Data items
------------------------
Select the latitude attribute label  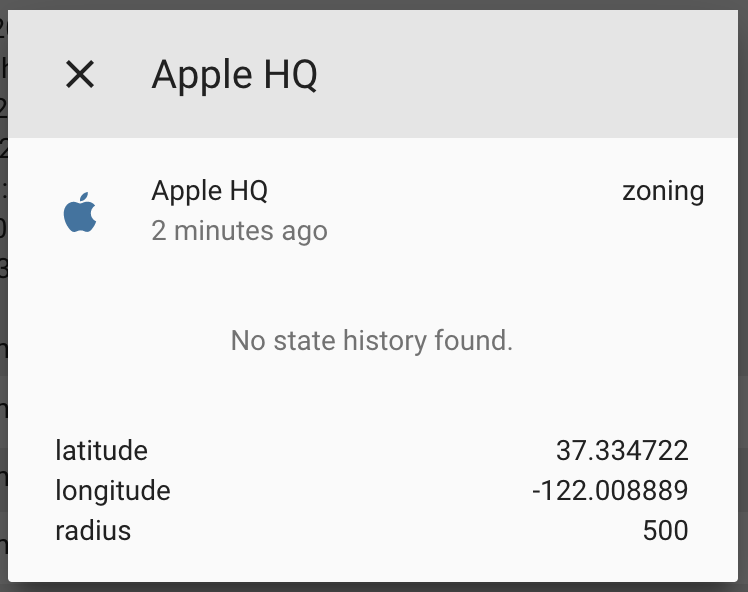coord(102,450)
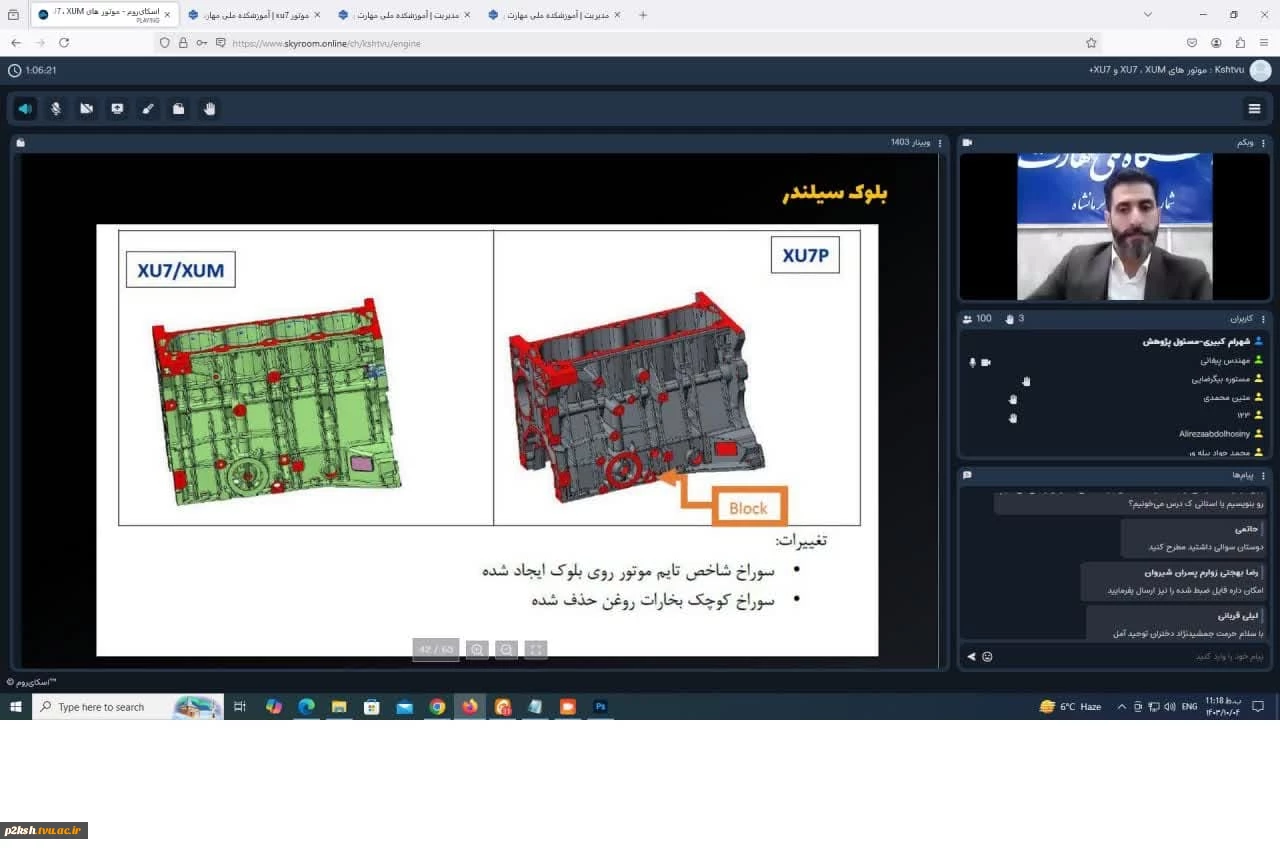Click the slide page counter 42 / 60
Viewport: 1280px width, 848px height.
(x=436, y=650)
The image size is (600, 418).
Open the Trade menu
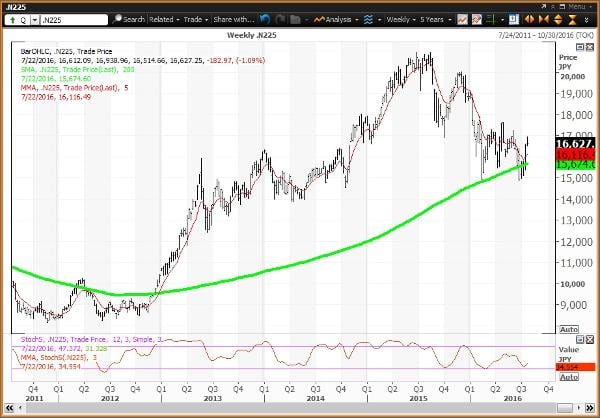199,18
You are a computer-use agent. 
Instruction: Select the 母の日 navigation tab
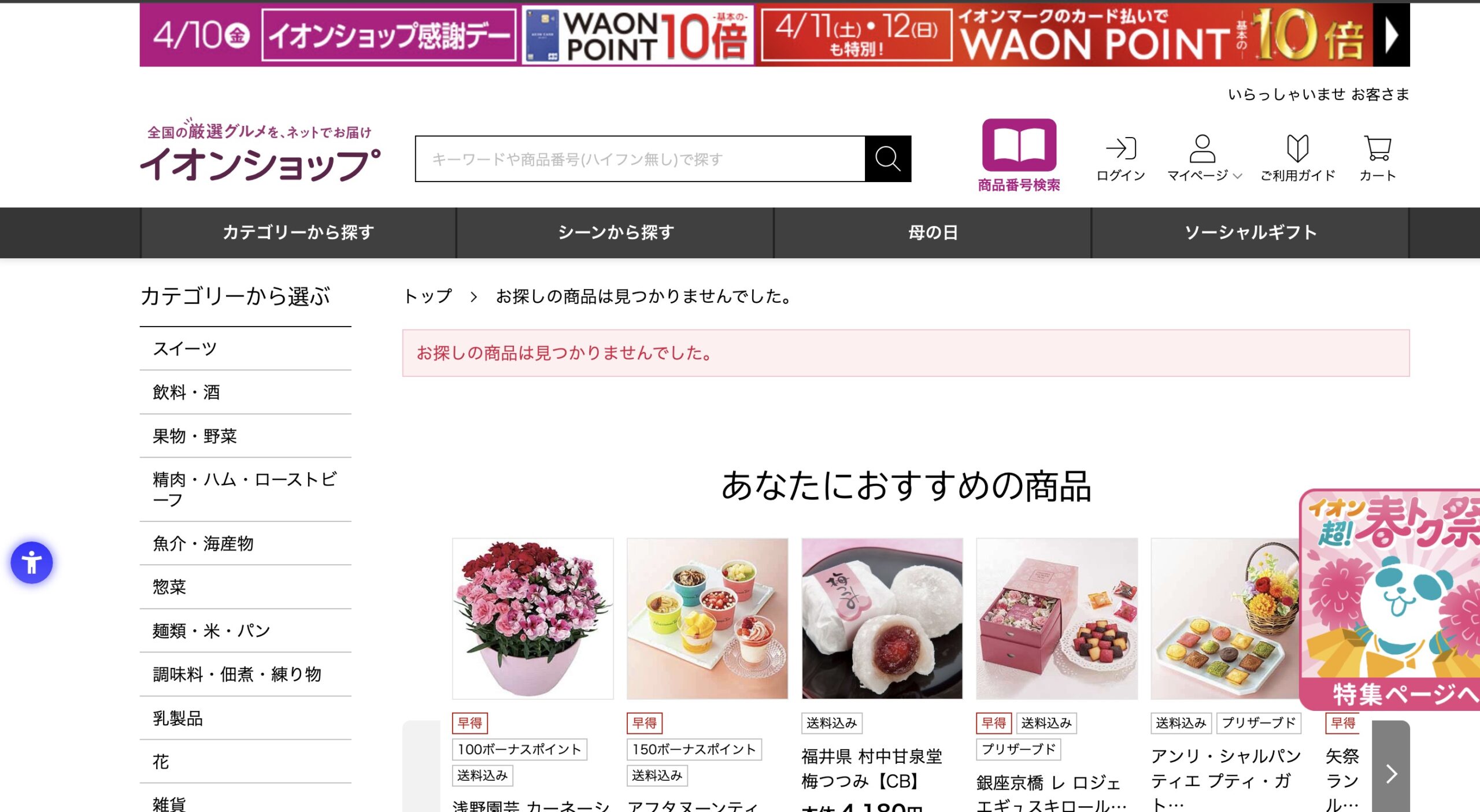(x=932, y=232)
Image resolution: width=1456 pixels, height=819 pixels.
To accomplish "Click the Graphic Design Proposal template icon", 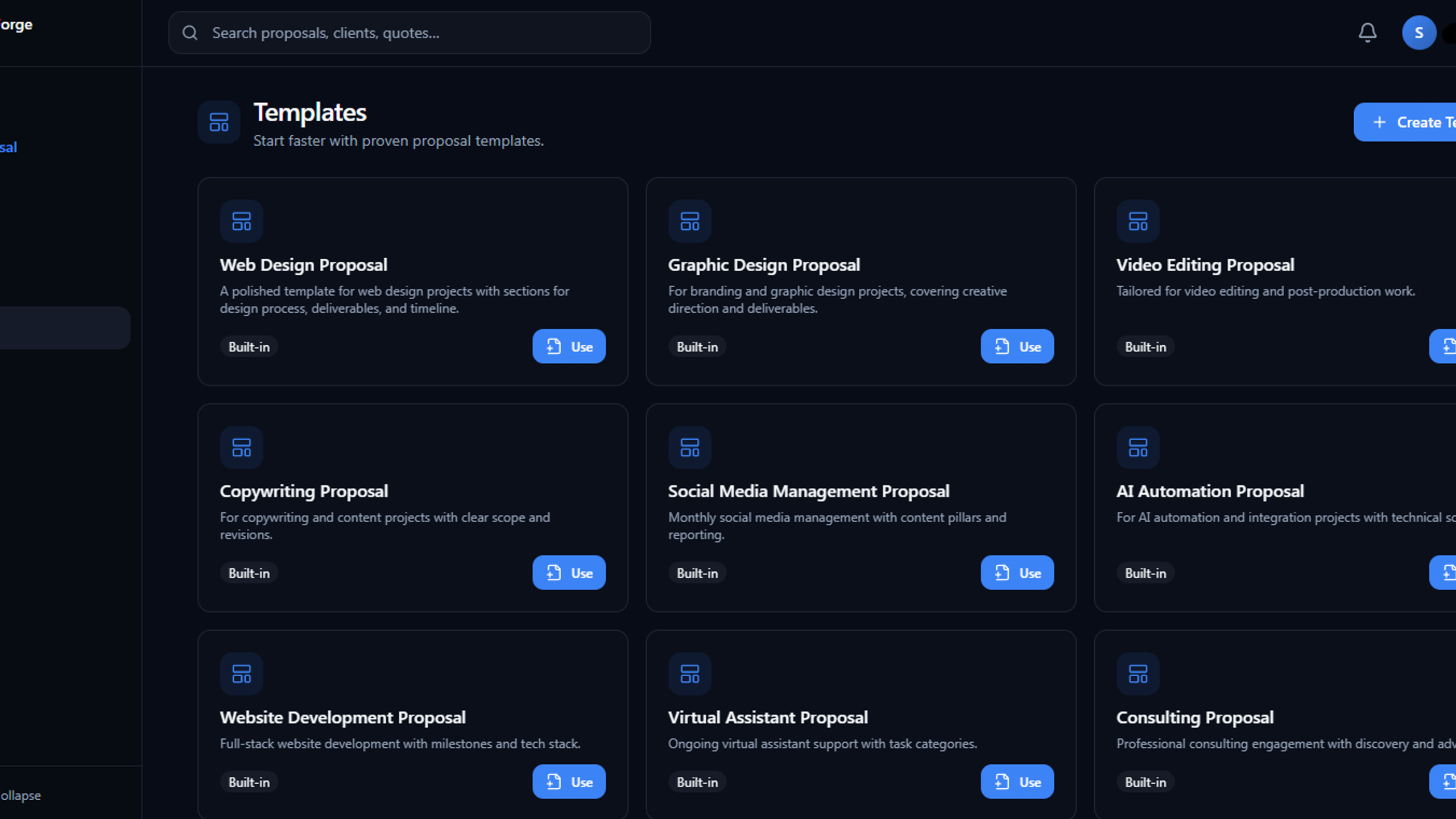I will click(x=690, y=221).
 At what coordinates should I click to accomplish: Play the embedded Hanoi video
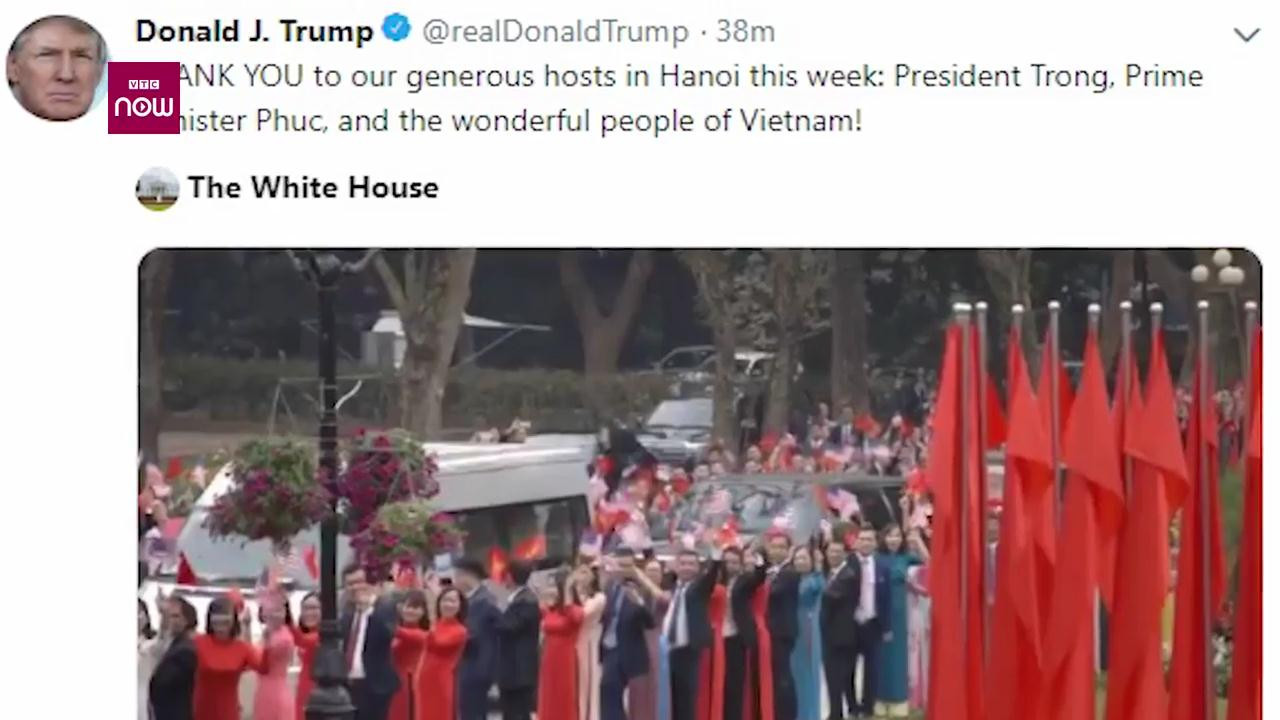pyautogui.click(x=699, y=484)
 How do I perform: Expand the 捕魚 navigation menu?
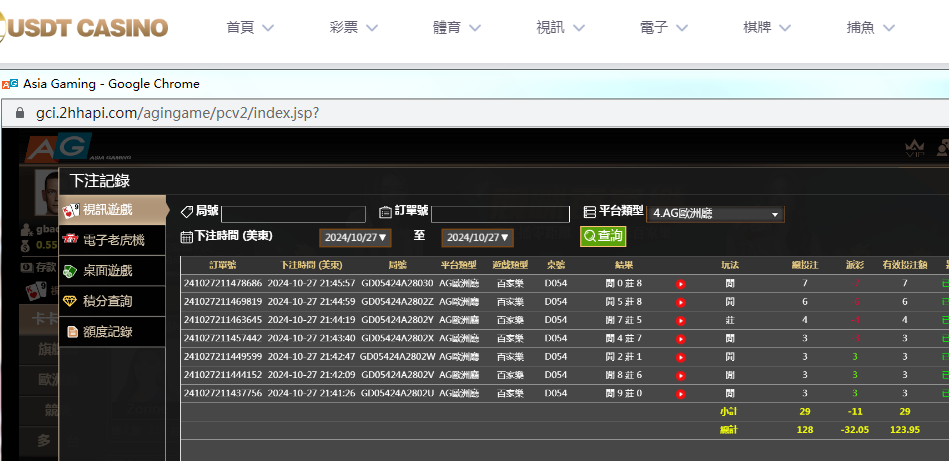[870, 28]
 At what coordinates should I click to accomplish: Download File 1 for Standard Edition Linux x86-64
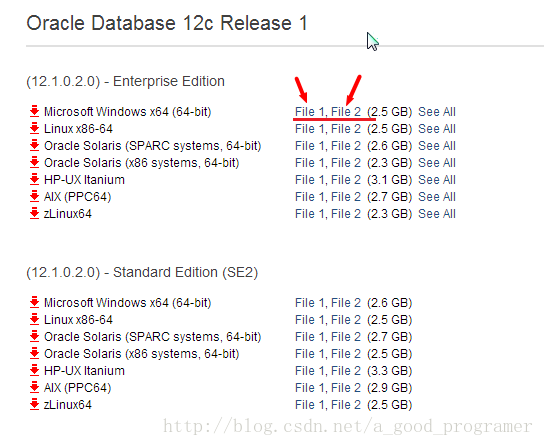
------------------------
-- PROBLEM DETAILS --
Final stretch of the data: repeat exactly each line from the one containing "How do I perform: Expand" through the last, and omit all pictures.

-- OUTPUT FOR THIS TASK --
 How do I perform: Expand the 捕魚 navigation menu?
[870, 28]
 At what coordinates should I click to accomplish: Download File 1 for Standard Edition Linux x86-64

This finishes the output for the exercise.